С Ларисой у нас, кажется, уже дошло до поцелуев. Робких, неумелых, но все же. Сидели мы в столовой, пили чай, родители сохраняли серьез. Лариса краснела. Бантики ее больше белели, оттененные пунцовыми щечками… Но очень скоро увлечение Ларисой сменилось на какое-то другое, а то другое еще на какое-то третье. Папаша резюмировал в своем духе: «Сказал отец, что ты – подлец».
Но вот наступил период моей одноклассницы Греты, и папа ее сразу полюбил. Она потом приезжала в Москву на папины похороны, и вскоре мы с ней поженились. Но до того было долгое женихание, чему мой папаша был невольный свидетель. Гретка часто бывала у нас, и мы надолго запирались в моей комнате. Впрочем, все было вполне невинно.

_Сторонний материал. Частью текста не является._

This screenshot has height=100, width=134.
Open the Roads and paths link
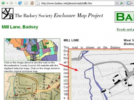tap(125, 29)
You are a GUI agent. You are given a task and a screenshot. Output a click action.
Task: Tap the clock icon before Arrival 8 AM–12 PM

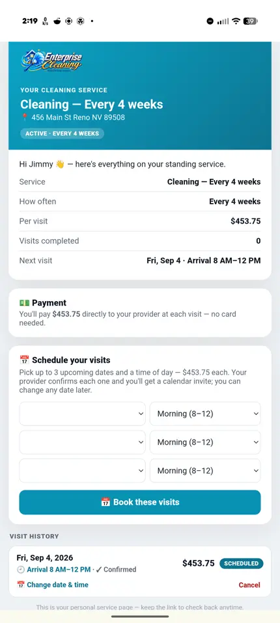(x=21, y=570)
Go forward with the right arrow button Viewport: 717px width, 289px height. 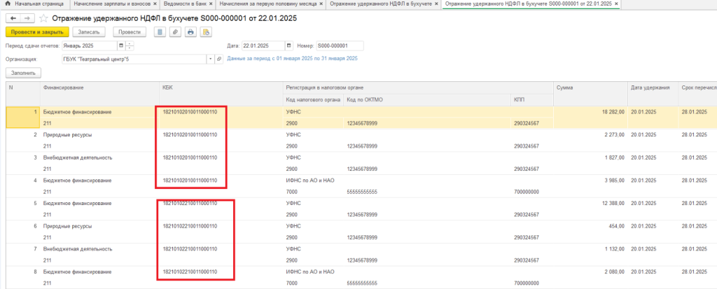tap(27, 19)
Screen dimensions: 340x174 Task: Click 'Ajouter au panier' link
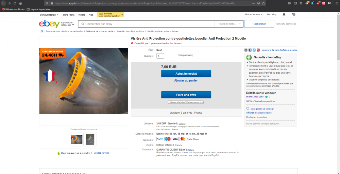[186, 80]

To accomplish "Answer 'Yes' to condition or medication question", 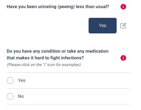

Между разговорами, клятвами в вечной любви и поцелуями мы с Греткой решили немного подзаработать. У меня был фотоаппарат и все необходимое, чтобы проявлять, увеличивать, печатать и подрезать фотографии, вплоть до фигурного обрезания снимка, как тогда было принято. Где-то я раздобыл кадрики из «Тарзана» и других модных зарубежных картин так называемой «трофейной серии», и вместе с моей будущей женой мы резво взялись за дело. Как блины мы пекли фотографии Джонни Вайсмюллера – Тарзана, его подруги Джейн и их общей любимицы, обезьяны Читы. Успехом пользовались сестра чьего-то дворецкого Дина Дурбин, Петер Франчески Гааль, дитя Дуная (она же девушка моей мечты) Марика Рёкк. Всем этим мы бойко торговали в школе. Товар шел нарасхват, набежала изрядная сумма. Мы даже прибарахлились: Гретке – туфли, мне – ботинки. Но – недолго музыка играла. Однажды за этим занятием нас застал мой папочка.